▸ SOURCE MATERIAL
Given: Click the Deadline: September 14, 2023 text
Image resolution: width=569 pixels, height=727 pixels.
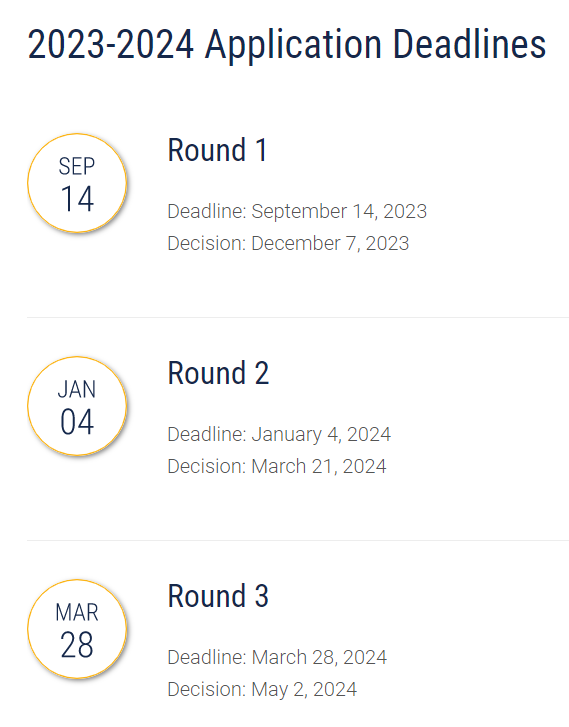Looking at the screenshot, I should 297,211.
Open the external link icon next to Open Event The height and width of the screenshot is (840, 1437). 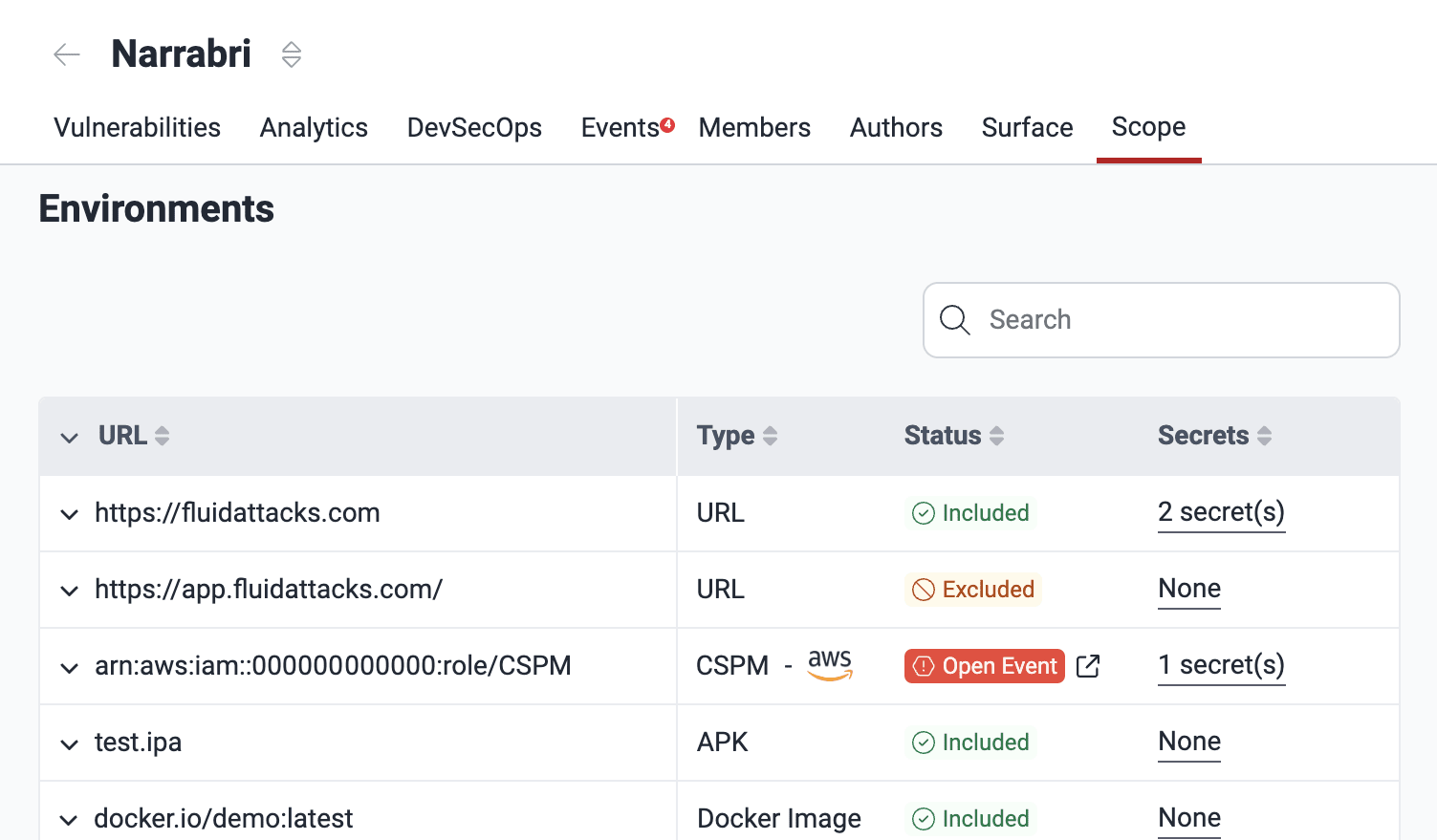click(1088, 666)
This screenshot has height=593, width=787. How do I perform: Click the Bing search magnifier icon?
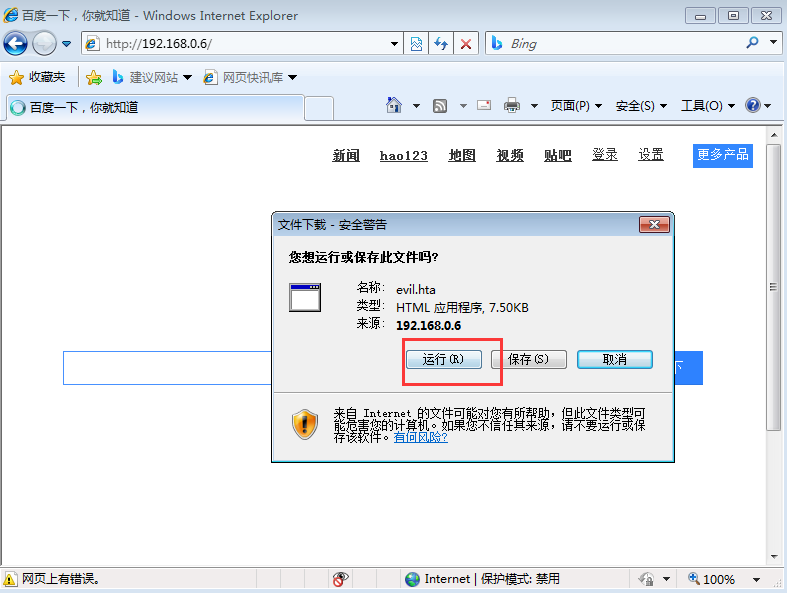coord(752,44)
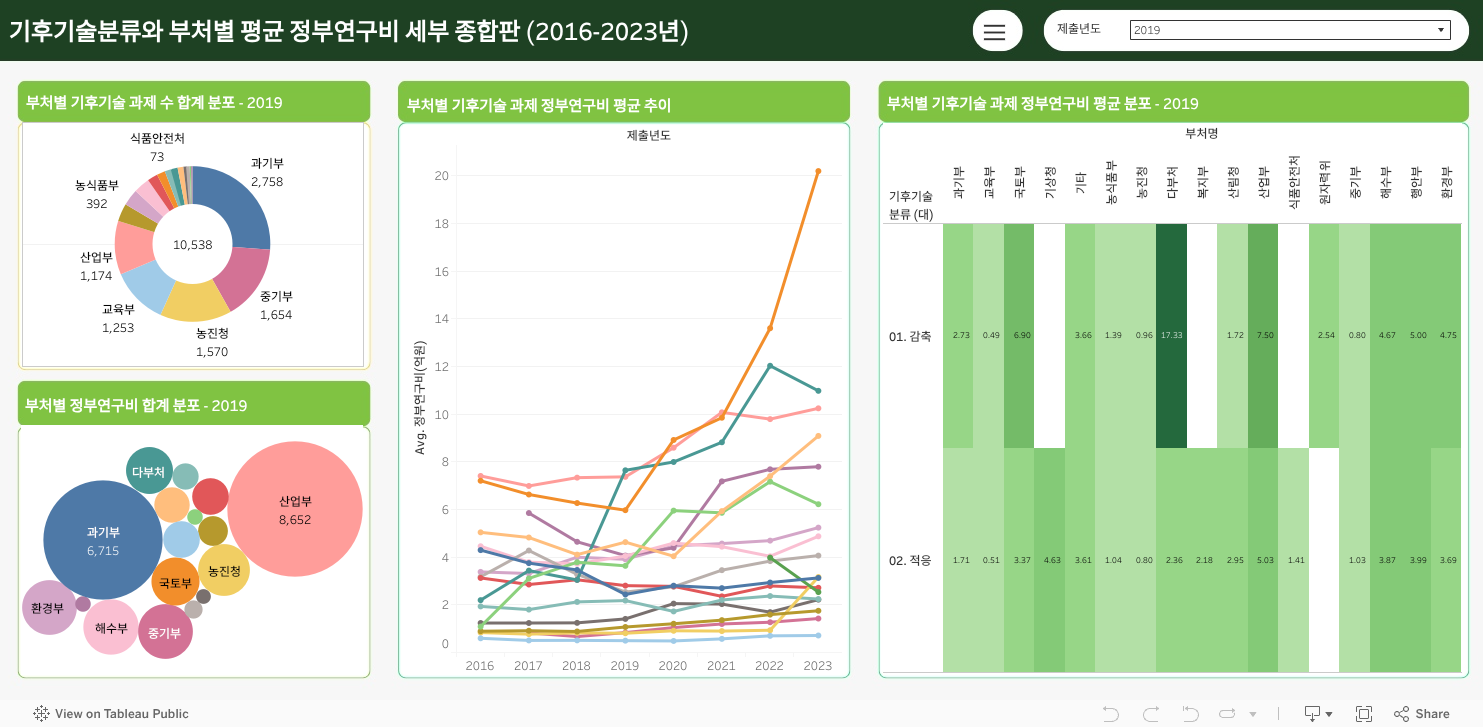Click the undo arrow in the Tableau toolbar
The width and height of the screenshot is (1483, 727).
[1113, 713]
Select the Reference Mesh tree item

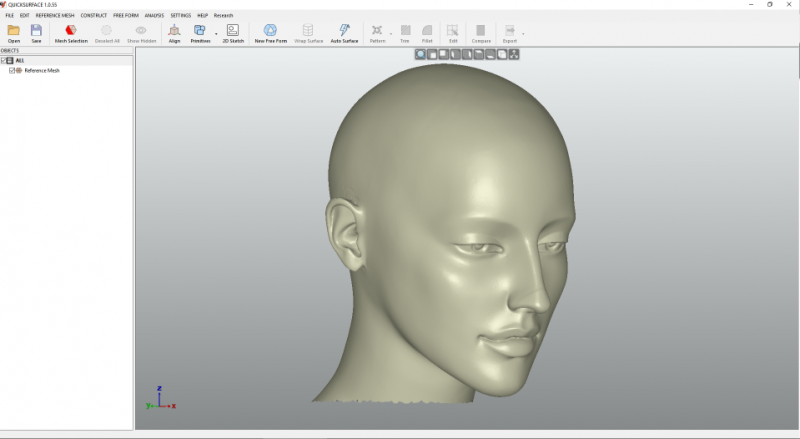point(42,70)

▸ REQUIRED WORK
Having located the line with "This screenshot has", copy it exactly along with every later line through the end of the listing above, but omit the pictures.

▸ SOLUTION
This screenshot has height=593, width=787. How do I perform: Click the Bing search magnifier icon?
coord(752,44)
Click the undo arrow in the Tableau toolbar
The width and height of the screenshot is (1483, 727).
[1113, 713]
Select the Reference Mesh tree item

point(42,70)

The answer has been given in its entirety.